How To Peel Garlic – Best Easy & Fast Ways + How To Chop And Store It

Last updated on November 2nd, 2023

Are you looking for the best ways to peel garlic?

Maybe you need a ton of it for your recipe but don’t want to end up with smelly hands.

Even if you only need a clove or two, you may be wondering what the easiest and most effective way to peel garlic is. 

You are not alone! Garlic is one of the most common ingredients across cultures and you will most likely be using it everyday if you are a home cook. In Italy we use a ton of garlic, all different kinds, so at this point, peeling it is just part of my daily routine. 

In this article, I will share with you my favorite ways to effectively peel garlic quickly, share the pros and cons of each garlic-peeling method, and also share other common garlic-peeling techniques. 
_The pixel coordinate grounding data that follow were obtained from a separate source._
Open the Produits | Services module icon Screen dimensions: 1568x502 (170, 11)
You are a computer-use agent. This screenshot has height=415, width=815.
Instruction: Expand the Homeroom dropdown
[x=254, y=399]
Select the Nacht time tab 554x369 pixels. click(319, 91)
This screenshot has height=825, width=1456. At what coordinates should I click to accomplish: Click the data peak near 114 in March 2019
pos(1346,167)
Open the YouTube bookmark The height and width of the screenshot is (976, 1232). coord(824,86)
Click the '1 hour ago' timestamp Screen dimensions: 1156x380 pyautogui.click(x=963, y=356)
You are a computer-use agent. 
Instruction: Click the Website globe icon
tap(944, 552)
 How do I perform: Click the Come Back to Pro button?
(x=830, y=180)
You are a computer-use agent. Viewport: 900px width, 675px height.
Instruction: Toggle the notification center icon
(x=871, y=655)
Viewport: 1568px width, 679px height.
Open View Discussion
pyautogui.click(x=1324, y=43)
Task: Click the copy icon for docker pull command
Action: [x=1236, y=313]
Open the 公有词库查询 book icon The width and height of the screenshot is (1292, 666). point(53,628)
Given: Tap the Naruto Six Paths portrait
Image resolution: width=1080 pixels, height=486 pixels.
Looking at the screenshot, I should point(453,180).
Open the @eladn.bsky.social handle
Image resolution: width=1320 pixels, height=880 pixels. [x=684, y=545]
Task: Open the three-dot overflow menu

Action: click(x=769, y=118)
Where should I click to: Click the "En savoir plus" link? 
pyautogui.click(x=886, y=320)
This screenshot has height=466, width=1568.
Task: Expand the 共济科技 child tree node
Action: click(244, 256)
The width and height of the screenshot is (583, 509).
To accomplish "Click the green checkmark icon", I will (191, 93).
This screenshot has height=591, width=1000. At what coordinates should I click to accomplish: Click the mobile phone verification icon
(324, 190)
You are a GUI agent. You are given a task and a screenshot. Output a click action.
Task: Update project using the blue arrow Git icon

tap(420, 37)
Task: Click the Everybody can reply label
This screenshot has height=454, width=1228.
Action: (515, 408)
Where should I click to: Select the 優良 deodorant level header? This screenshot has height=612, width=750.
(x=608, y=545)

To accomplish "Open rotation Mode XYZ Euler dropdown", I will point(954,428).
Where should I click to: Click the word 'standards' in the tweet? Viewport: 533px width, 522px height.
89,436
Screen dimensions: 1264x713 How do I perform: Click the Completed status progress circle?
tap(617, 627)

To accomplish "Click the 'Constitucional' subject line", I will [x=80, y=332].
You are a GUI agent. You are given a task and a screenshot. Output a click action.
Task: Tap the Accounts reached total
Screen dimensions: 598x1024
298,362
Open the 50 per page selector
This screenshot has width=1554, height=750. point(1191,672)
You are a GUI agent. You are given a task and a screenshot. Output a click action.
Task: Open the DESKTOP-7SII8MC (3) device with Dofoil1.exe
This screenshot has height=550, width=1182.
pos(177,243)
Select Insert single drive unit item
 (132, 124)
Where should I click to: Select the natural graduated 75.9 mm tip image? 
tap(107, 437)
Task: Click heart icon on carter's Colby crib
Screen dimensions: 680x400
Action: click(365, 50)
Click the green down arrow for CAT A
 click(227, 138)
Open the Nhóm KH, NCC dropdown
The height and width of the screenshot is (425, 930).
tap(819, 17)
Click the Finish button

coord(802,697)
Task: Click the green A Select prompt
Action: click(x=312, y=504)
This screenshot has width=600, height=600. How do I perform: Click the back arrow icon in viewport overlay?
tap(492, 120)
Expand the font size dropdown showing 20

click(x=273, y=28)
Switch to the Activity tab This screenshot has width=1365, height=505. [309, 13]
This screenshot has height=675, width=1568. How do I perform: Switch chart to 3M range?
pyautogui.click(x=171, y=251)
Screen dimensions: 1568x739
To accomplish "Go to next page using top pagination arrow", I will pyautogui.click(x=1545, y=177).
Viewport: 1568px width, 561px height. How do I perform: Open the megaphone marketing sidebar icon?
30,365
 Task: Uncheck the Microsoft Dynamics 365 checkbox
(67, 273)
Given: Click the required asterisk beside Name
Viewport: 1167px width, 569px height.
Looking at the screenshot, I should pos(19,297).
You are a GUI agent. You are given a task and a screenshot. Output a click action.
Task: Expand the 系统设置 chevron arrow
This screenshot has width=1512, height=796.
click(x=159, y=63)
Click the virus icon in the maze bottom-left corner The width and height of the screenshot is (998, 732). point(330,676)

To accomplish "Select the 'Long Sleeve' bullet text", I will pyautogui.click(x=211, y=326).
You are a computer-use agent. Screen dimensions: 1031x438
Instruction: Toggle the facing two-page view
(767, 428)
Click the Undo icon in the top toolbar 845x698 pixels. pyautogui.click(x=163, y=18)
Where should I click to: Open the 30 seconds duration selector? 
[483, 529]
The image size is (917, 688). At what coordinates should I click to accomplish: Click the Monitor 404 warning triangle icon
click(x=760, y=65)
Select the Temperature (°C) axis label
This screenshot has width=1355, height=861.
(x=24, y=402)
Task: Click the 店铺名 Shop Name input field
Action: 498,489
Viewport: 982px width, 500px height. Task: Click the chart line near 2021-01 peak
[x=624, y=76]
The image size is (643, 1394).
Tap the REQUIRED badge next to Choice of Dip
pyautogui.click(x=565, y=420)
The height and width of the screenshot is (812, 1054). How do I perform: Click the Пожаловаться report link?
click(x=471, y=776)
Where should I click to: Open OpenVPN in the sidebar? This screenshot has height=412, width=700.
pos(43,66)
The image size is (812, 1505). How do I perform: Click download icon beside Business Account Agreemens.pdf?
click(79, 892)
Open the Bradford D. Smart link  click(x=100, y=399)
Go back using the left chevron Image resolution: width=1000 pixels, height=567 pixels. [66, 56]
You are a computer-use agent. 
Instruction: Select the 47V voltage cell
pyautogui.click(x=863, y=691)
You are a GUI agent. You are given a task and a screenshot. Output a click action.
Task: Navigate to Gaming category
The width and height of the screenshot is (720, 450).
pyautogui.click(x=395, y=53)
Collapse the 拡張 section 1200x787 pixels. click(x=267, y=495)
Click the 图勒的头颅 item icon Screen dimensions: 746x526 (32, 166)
Four garlic heads on white marble surface

In addition, I will cover:

  • The different kinds of garlic
  • How to choose and store garlic
  • How to separate garlic cloves from the head
  • How Italians use garlic 
  • Tools for peeling garlic
  • Recipes for using garlic
  • How to remove the garlic smell from your hands
  • How to chop garlic

Purple Garlic vs White Garlic

Three heads of garlic on marble surface

White garlic, also known as the softneck variety, is the most common garlic you will find in the US. The garlic stalk does not grow directly through the center of the bulb but will be held together by smaller cloves in the center of different shapes and sizes. Larger cloves then enclose these in a second layer. White garlic is a very resistant and hardy variety of garlic. 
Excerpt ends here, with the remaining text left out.